DIRECTIVE >>
Quote the records from the line containing "Where should I click to: Pick" through the line containing "Action: (x=709, y=207)", including both of those lines, and nothing else.

Dataset items >>

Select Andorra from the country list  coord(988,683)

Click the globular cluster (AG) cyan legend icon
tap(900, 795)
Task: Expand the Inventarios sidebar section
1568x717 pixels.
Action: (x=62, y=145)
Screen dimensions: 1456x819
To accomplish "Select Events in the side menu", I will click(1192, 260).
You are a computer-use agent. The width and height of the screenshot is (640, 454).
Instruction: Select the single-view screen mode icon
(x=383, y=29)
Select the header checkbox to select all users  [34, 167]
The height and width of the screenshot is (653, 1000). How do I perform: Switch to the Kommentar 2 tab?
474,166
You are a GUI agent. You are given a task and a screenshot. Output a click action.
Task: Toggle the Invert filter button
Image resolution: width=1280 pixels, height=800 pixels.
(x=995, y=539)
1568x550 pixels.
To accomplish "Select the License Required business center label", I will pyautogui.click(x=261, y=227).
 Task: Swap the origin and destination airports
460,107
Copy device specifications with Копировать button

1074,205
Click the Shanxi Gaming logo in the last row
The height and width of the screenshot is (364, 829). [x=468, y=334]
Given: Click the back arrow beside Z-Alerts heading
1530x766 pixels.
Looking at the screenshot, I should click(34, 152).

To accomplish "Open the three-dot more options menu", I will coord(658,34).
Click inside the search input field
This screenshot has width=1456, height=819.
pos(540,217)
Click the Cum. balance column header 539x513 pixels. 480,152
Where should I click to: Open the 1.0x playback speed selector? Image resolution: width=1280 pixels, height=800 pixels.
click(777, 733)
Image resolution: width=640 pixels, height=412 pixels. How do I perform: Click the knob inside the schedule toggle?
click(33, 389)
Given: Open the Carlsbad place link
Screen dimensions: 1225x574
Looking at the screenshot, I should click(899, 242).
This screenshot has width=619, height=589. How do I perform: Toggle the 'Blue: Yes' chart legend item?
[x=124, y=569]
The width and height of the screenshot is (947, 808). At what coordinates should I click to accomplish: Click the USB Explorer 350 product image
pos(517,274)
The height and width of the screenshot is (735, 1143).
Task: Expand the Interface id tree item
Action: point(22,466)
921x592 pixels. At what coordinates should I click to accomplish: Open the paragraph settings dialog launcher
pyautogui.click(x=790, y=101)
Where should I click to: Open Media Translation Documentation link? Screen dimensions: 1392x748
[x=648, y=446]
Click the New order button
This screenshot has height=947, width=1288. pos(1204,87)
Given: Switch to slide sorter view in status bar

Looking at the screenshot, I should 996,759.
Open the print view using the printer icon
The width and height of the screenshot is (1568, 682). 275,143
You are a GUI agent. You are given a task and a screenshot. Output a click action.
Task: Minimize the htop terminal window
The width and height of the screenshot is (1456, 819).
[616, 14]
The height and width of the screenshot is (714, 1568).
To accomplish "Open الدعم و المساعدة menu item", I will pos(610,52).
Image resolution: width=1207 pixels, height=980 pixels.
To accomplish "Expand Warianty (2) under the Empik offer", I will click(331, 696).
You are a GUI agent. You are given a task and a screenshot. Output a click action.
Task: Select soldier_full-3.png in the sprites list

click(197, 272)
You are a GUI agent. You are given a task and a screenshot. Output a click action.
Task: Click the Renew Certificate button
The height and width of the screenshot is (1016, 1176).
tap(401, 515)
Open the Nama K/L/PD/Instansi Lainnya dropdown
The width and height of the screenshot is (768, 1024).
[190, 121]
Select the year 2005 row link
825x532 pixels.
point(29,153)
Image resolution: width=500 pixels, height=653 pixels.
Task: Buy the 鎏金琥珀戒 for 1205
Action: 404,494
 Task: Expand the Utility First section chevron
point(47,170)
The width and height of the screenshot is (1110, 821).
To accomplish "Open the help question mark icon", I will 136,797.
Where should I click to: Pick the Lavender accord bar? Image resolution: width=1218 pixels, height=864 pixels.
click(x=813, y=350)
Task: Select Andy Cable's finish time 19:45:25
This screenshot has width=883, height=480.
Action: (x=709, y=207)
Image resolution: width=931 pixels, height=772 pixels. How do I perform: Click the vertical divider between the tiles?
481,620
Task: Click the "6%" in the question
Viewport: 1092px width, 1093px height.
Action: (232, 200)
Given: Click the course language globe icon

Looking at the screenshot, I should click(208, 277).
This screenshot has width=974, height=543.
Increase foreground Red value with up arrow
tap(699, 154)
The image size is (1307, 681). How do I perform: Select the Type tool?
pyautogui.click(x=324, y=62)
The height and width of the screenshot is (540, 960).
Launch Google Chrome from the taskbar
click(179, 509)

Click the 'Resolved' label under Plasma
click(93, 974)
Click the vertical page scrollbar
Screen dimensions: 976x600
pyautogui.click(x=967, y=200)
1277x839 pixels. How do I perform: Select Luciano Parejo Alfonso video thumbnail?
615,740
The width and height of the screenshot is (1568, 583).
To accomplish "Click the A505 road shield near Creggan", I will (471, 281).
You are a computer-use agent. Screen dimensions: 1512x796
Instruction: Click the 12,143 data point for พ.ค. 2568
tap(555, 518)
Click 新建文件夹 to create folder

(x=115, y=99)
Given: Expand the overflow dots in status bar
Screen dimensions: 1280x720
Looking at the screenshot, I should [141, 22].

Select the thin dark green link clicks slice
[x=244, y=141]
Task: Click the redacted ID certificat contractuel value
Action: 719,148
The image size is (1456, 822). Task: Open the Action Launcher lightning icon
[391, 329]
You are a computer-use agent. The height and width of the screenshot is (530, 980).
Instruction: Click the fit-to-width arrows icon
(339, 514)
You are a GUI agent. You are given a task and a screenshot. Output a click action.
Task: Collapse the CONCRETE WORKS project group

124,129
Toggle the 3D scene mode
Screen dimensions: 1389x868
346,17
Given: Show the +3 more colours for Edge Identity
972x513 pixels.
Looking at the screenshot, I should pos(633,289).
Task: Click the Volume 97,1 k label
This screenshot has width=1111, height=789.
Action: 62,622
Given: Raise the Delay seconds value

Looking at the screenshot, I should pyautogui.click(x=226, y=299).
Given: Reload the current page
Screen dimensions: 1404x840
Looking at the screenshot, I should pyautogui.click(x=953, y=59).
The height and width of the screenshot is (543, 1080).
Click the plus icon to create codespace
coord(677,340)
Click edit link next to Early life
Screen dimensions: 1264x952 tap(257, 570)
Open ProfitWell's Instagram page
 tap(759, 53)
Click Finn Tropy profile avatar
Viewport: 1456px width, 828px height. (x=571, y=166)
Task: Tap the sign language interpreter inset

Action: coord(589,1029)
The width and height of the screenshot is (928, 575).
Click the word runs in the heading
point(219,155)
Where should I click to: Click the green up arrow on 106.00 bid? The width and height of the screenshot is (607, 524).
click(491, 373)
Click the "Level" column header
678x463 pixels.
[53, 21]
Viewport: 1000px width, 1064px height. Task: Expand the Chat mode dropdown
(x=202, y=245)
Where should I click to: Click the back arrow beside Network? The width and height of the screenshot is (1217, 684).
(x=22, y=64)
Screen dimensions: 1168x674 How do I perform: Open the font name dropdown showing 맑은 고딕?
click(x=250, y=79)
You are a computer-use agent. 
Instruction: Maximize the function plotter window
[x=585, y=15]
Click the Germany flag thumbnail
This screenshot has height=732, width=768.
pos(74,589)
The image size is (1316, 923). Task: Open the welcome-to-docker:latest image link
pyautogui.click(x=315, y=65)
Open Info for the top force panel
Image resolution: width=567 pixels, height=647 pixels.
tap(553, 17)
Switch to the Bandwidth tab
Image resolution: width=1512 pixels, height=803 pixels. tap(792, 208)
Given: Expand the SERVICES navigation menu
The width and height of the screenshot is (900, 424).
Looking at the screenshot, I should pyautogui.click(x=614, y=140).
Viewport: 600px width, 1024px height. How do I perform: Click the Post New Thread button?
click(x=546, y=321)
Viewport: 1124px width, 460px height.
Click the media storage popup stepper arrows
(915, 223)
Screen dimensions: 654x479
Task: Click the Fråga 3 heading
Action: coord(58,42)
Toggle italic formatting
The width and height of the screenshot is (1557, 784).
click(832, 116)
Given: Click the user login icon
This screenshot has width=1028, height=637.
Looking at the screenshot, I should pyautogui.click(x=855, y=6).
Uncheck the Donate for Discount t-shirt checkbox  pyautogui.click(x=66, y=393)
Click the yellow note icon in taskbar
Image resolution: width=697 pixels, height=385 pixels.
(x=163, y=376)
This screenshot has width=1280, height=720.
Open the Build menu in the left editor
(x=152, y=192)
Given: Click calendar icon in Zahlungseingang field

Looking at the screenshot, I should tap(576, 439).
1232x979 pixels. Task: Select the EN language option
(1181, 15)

EXPECTED ANSWER >>
Where should I click to: Pick the Lavender accord bar? Image resolution: width=1218 pixels, height=864 pixels.
click(x=813, y=350)
Task: Select Andy Cable's finish time 19:45:25
This screenshot has width=883, height=480.
Action: (x=709, y=207)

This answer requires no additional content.